Едва барон Эренфельд — условимся называть то, что мы видели, этим именем — исчез за дверью и она захлопнулась, мы с Филиппом, задыхаясь от ужаса, упали в свои кресла. По некотором молчании Филипп прерывающимся голосом попросил меня описать то, что я видел, ибо ему кажется, что он с ума сходит. Я изложил все, что произошло у меня на глазах, и Филипп согласился, что мы в своем уме, иначе не наблюдали бы одного и того же. Тогда я спросил его, что это такое было, по его мнению, и должны ли мы относиться к этому, буде оно появится снова, как к человеку, позвавшему нас на обед, и делать вид, что ничего не случилось. Филипп отвечал, что, как ему кажется, это был не барон Эренфельд; во всяком случае — не весь барон Эренфельд, прибавил он, а только лучшая его часть, именно та, что пользуется благами бессмертия. На это я заметил, что предпочел бы иметь дело с бароном Эренфельдом in toto{9} и что если такова его лучшая часть, я охотно избегну знакомства с остальными; однако, прибавил я, означают ли его слова, что мы видели призрак барона Эренфельда? Филипп сказал, что все побуждает считать именно так. — Значит ли это, что барон Эренфельд умер, спросил я. — Похоже на то, сказал Филипп, хотя причины этого нам неведомы. — Я заметил, что смерть — если мы имеем дело с ней — была внезапной; к этой мысли заставляет склоняться, во-первых, то, что едва ли барон пригласил двух незнакомых молодых людей с целью продемонстрировать им таинство отделения души от тела — для таких зрелищ обычно выбирают кого-то из интимного круга; во-вторых, если бы он страдал серьезными недугами, мы знали бы об этом от… смею полагать, что мы бы знали об этом; в-третьих, я не большой чтец по лицам, но в сем случае можно без сомнений утверждать, что барон был поражен происходящим не меньше нашего: иными словами, сколь далеко ни простирались его планы на сегодняшний вечер, затея греметь цепями в коридорах там не фигурировала. — Значит ли это, что барон только что умер, спросил Филипп. — Да, я смею утверждать, что мы видели свежее привидение, не успевшее свыкнуться со своей участью и осознать ее последствия во всей полноте; сколько я мог заметить, он не собирался нас пугать, он нас вообще почти не видел — он был просто вне себя, если позволительно так выразиться.

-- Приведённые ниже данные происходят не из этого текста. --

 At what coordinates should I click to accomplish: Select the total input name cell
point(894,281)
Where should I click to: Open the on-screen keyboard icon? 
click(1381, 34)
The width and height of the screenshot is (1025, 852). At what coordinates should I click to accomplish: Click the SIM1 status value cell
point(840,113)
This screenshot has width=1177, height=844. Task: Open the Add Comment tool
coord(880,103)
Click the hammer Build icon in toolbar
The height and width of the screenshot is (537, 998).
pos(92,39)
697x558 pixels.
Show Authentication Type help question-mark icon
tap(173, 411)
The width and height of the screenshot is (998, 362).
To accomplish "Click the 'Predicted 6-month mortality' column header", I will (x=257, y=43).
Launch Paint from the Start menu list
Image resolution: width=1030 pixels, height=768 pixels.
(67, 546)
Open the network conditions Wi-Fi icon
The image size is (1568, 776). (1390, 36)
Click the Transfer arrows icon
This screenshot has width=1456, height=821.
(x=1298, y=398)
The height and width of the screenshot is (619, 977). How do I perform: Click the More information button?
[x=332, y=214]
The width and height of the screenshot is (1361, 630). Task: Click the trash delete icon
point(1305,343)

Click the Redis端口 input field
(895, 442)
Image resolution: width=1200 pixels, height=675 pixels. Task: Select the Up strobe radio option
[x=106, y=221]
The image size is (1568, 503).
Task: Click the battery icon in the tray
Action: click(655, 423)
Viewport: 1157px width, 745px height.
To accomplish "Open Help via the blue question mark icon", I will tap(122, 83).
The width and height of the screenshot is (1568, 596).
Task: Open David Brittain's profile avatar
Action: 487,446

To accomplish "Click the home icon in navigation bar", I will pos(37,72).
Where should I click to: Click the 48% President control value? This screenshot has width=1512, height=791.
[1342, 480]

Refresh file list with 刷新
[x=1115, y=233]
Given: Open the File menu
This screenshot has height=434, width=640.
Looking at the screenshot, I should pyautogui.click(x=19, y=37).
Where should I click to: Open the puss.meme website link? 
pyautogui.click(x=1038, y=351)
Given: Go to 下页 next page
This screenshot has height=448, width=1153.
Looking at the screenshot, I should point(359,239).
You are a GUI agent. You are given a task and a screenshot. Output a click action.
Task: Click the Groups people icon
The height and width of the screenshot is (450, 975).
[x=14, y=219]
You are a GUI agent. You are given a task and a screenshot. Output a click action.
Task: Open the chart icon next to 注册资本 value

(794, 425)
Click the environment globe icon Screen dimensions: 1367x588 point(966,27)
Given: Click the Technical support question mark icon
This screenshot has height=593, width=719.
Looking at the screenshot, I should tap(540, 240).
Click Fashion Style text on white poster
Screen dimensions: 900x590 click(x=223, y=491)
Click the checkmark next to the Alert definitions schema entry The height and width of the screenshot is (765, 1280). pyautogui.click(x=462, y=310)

Представьте же себе, дорогой FI., наше положение. Мы оказались в недрах жилища, чей хозяин лежит где-то мертвый, меж тем как его призрак, дышащий всеми страстями не вполне завершившейся жизни, реет по дому, налетая на дверные косяки. Благоразумие требовало от нас со всей возможной быстротой покинуть это место и заявить о случившихся вещах службам, для коих благочиние составляет первенствующий предмет заботы. Вместо этого я подобрался к двери и задвинул ее каким-то антикварным сундуком с когтями и свадьбой Пирифоя, стоявшим in promptu{10} у стены. Возможно, Вы на моем месте выглянули бы в коридор; в таком случае я глубоко сожалею, что на моем месте был я (впрочем, я сожалел об этом уже тогда), ибо мне совсем не хотелось высовываться в темноту, среди которой барон Эренфельд пользуется благами бессмертия. Филипп смотрел на мои действия с понятным скептицизмом, однако указывать мне на тот факт, что наш гостеприимец ныне находится в агрегатном состоянии, позволяющем ему входить в комнату через замочную скважину, не стал. Воспользовавшись своим правом званого гостя и разумного существа на бессмысленные выходки, я вернулся в кресло, ландшафтам которого уже начинал соответствовать, и спросил Филиппа, что он думает о наших дальнейших действиях. Филипп вздохнул и сказал, что, сколько он помнит, до выхода из дому довольно далеко; что делать попытку вырваться наудачу было бы крайне опрометчиво, ибо если бы удача нам благоволила, мы бы сейчас были не здесь; и что, принимая во внимание все вышесказанное, а также многое из того, что не было сказано вследствие своей очевидности, прежде чем выходить отсюда, нам следует задаться вопросом, что мы знаем о привидениях.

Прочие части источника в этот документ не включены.